» Records for this exercise

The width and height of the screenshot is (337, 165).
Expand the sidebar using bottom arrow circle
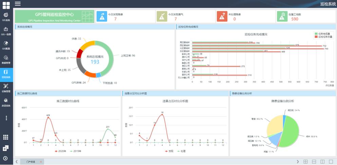pyautogui.click(x=6, y=158)
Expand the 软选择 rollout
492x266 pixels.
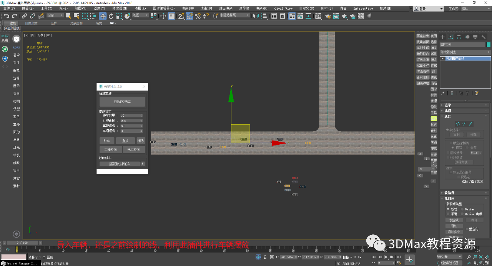449,193
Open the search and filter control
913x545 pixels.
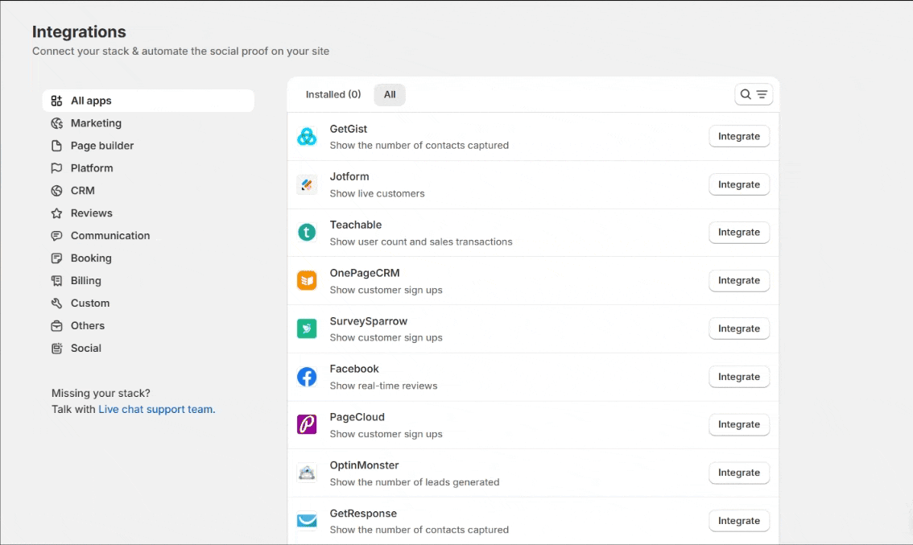[x=754, y=95]
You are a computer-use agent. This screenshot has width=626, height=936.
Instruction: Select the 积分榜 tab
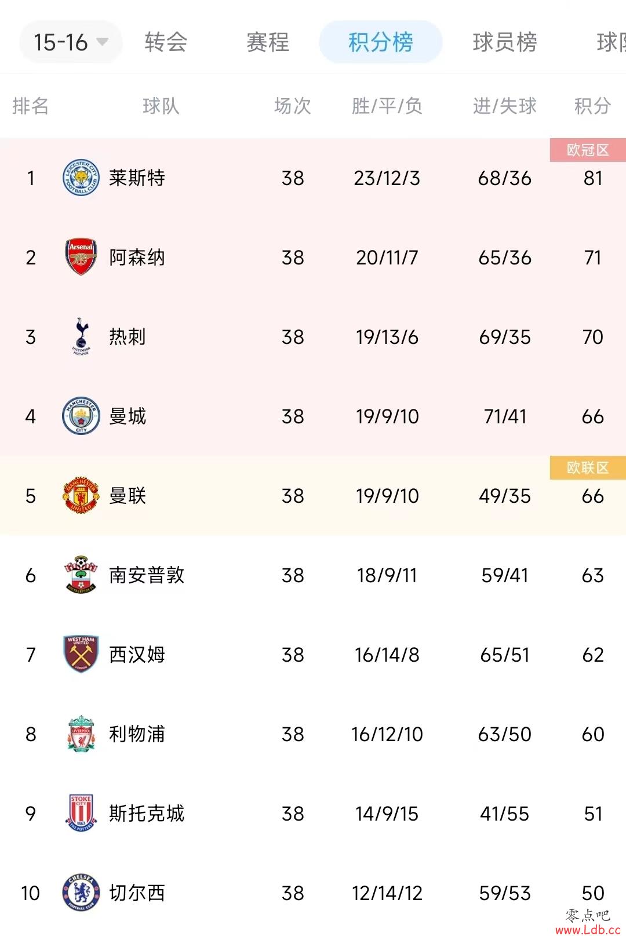coord(381,42)
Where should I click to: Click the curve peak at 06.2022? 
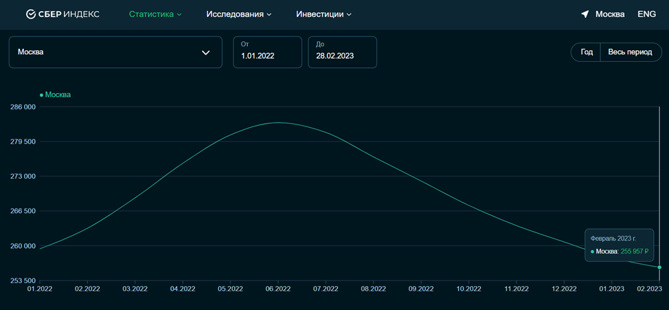[278, 122]
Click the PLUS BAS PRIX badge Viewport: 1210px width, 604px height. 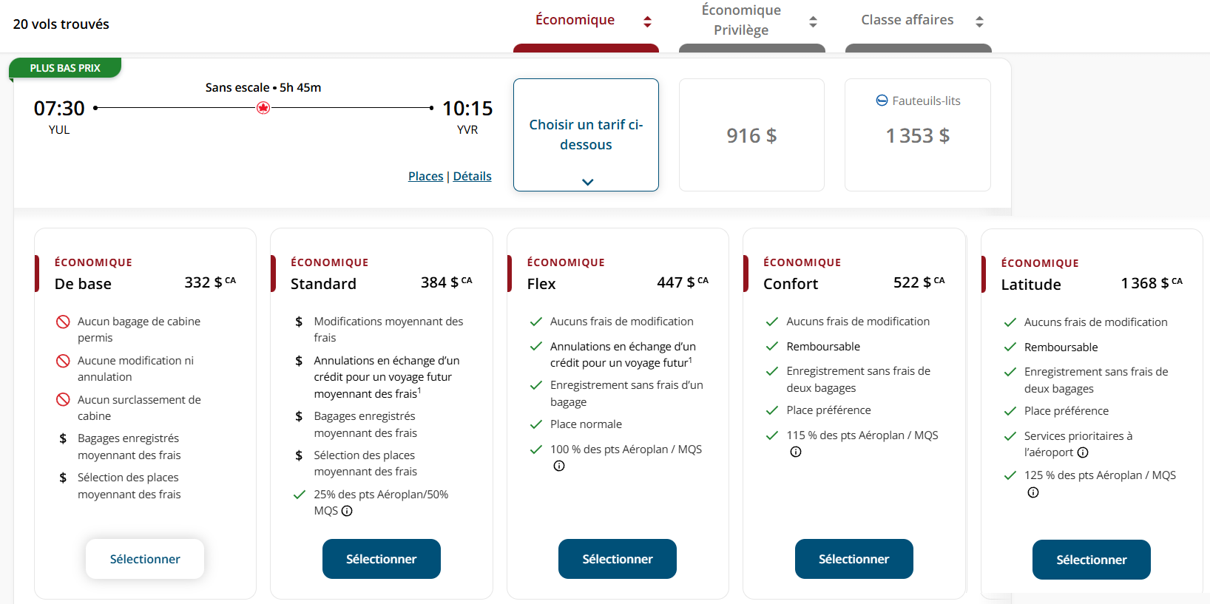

» Work required
The data is to be restated word for word, with any pictures set aside.

» Task response
The width and height of the screenshot is (337, 165).
Expand the sidebar using bottom arrow circle
pyautogui.click(x=6, y=158)
Expand the 软选择 rollout
492x266 pixels.
449,193
Open the search and filter control
913x545 pixels.
[x=754, y=95]
You are a computer-use agent. This screenshot has width=626, height=936.
Instruction: Select the 积分榜 tab
coord(381,42)
Where should I click to: Click the curve peak at 06.2022? 
[278, 122]
Click the PLUS BAS PRIX badge Viewport: 1210px width, 604px height. 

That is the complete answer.